CVE-2025-47097: 
Adobe InCopy vulnerability analysis and mitigation

Adobe InCopy versions 20.3, 19.5.3 and earlier are affected by an Integer Underflow (Wrap or Wraparound) vulnerability identified as CVE-2025-47097. The vulnerability was discovered and reported to Adobe Systems Incorporated, with the initial CVE record being created on April 30, 2025, and public disclosure occurring on July 8, 2025. The vulnerability affects both Windows and macOS operating systems running the specified versions of InCopy (NVD, CVE).

The vulnerability is classified as an Integer Underflow (Wrap or Wraparound) issue, categorized under CWE-191. The severity of this vulnerability has been assessed with a CVSS v3.1 Base Score of 7.8 (HIGH), with the following vector string: CVSS:3.1/AV:L/AC:L/PR:N/UI:R/S:U/C:H/I:H/A:H. This indicates that the vulnerability requires local access and user interaction, but no privileges, while potentially impacting confidentiality, integrity, and availability at high levels (NVD).

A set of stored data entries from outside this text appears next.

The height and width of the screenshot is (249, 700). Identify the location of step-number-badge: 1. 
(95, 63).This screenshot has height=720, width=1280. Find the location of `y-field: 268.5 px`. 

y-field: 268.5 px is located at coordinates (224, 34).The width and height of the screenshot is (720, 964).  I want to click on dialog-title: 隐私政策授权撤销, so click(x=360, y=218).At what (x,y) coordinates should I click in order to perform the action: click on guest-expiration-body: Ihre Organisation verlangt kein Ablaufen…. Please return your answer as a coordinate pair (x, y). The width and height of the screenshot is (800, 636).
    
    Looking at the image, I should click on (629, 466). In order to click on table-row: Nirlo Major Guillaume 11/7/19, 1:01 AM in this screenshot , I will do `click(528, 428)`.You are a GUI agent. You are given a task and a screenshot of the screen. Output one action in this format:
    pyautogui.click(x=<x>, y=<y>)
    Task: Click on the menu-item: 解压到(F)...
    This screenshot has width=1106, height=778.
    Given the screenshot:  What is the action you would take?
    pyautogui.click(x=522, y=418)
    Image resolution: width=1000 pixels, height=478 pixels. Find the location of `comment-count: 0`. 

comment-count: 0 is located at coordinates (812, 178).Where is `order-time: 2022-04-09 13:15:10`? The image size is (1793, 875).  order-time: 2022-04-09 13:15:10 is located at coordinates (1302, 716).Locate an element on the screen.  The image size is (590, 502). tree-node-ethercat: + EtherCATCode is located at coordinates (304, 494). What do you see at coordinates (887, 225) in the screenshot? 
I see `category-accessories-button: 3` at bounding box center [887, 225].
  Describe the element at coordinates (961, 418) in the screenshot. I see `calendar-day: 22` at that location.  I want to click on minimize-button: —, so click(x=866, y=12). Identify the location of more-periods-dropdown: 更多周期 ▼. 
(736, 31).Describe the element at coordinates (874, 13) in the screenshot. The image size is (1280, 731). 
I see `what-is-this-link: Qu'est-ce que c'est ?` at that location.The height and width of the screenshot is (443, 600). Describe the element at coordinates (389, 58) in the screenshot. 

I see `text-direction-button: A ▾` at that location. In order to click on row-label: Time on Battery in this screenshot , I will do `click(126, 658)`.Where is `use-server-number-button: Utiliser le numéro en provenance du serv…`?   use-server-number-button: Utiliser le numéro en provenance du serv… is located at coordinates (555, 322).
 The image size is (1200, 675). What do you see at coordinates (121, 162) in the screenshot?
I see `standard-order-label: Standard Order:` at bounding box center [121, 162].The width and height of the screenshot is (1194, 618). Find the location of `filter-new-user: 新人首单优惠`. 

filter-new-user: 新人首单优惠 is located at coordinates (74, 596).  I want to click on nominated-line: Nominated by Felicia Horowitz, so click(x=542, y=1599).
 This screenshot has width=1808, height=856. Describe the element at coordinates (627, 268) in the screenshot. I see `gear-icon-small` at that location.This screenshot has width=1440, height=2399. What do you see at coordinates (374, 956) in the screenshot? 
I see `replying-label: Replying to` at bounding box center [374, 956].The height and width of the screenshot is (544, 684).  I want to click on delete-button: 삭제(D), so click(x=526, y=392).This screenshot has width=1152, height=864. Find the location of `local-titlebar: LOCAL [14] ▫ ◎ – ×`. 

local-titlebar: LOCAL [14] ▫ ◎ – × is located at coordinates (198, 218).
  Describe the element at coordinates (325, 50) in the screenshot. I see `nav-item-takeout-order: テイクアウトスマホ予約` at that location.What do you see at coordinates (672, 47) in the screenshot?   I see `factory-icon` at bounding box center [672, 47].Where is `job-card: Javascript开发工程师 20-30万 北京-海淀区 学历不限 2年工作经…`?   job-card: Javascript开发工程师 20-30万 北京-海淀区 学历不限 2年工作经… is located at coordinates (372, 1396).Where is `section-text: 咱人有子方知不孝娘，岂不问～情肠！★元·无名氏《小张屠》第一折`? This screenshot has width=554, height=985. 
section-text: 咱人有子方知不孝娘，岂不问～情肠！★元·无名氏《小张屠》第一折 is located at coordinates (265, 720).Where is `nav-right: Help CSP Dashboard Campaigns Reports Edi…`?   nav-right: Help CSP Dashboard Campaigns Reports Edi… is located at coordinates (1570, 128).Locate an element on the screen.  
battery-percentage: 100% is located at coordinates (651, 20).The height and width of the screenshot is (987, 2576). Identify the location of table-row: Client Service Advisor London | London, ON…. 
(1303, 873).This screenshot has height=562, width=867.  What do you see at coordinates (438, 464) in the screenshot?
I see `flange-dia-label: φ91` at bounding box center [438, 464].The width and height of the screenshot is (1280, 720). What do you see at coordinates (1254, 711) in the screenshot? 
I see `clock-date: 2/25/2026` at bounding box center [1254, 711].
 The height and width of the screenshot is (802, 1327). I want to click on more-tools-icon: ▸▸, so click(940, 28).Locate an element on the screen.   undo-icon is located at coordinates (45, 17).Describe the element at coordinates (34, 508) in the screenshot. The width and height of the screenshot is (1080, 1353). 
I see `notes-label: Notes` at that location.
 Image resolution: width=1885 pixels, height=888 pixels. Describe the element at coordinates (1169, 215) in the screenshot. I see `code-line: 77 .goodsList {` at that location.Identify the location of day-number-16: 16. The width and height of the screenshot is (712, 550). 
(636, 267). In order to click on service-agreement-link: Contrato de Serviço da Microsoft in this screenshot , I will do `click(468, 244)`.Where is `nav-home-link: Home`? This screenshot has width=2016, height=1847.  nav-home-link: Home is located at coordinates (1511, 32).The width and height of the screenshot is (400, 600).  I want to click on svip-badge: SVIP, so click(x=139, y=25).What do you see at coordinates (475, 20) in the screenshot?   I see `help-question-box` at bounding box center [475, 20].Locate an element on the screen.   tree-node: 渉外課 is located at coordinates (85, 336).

If successfully exploited, this vulnerability could result in arbitrary code execution in the context of the current user. The high CVSS score indicates significant potential impact on system security, affecting confidentiality, integrity, and availability of the system (NVD).

Users are advised to update their Adobe InCopy installations to versions newer than 20.3 for the 20.x series or newer than 19.5.3 for the 19.x series. The vulnerability has been addressed in subsequent releases (NVD).